The Yankees still need starting pitching. That hasn’t changed, no matter how good James Paxton looked Friday night. But while teams dangled prized arms in front of general manager Brian Cashman at the trade deadline, Torres continued to be one of the select few in the Yankees’ no-fly zone. As in, no way is this trade going to fly.
If anyone needed a reminder of how valuable the 22-year-old Torres has become, he provided supplemental evidence in a 4-2 win over the Red Sox.
With the bases loaded and one out in the first inning and the Yankees down by two, Torres mashed Eduardo Rodriguez’s four-seam fastball 384 feet over the leftfield wall. It was the second grand slam of his career, with both coming with Torres playing shortstop. That made him only the second shortstop in major-league history to have multiple grand slams at the age of 22 or younger, according to statistician Katie Sharp. The other was Alex Rodriguez in 1996.
It was all the scoring the Yankees would get Friday, and all the scoring they needed.
“That’s who he’s been since he got here,” manager Aaron Boone said. “It’s a guy that plays the game with a lot of confidence; understandably so, he’s really talented. I continue to be proud of him for the continued strides he makes in the little parts of the game that he continues to get better at, and he’s a guy you want up in that situation. He likes being up in that spot. He’s able to lock in and focus and obviously, it’s a big swing tonight for us.”

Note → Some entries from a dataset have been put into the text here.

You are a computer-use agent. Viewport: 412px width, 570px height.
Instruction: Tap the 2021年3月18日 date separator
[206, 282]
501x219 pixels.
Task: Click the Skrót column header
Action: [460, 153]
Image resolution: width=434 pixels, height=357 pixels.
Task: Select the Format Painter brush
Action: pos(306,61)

He’s also done it plenty of times before. Torres is 10-for-24 (.417) with the bases loaded and 68-for-194 (.351) with runners in scoring position in his career. Fourteen of his 21 homers have come against AL East opponents. He’s only the third Yankee to put together multiple seasons of at least 20 homers before the age of 23. The other two? Mickey Mantle and Joe DiMaggio.
How has someone with so little major-league experience found himself so at home in the toughest situations?
“Just try to do my job,” he said. “When I saw guys in scoring position, I just try to do my job. Just try to attack early . . . So I try to hit whatever I [can] and help my team. I think when I see the opportunities, to me, I feel really great if I help the team, and that’s always what I try to do.”
He added, “I saw bases loaded. The first thing I never think is, ‘try to hit homers.’ Just put the ball in play. Try to hit it really, really hard. It doesn’t matter if it’s a ground ball or sacrifice, so just try to do my job, and I think I do.”
The pitch Torres hit was way inside and borderline low, not the prime hitting area. But hey, he wanted to hit something, and he wanted to hit it hard. So he did.
For the record, the exit velocity on that homer was 106.3 mph — pretty, pretty hard. It also provided something of a relief for a team that might be smarting a little bit from its inability to do anything at the trade deadline.
“Too many people think we go down, but we don’t go down,” Torres said. He was referring to the two first-inning runs by the Red Sox, but he might as well have been talking about the reaction around the baseball world when the Astros got Zack Greinke at the deadline and the Yankees got nobody.
Said Torres, “We never give up . . .Try to take all the opportunities the team gives up and try to win the games.”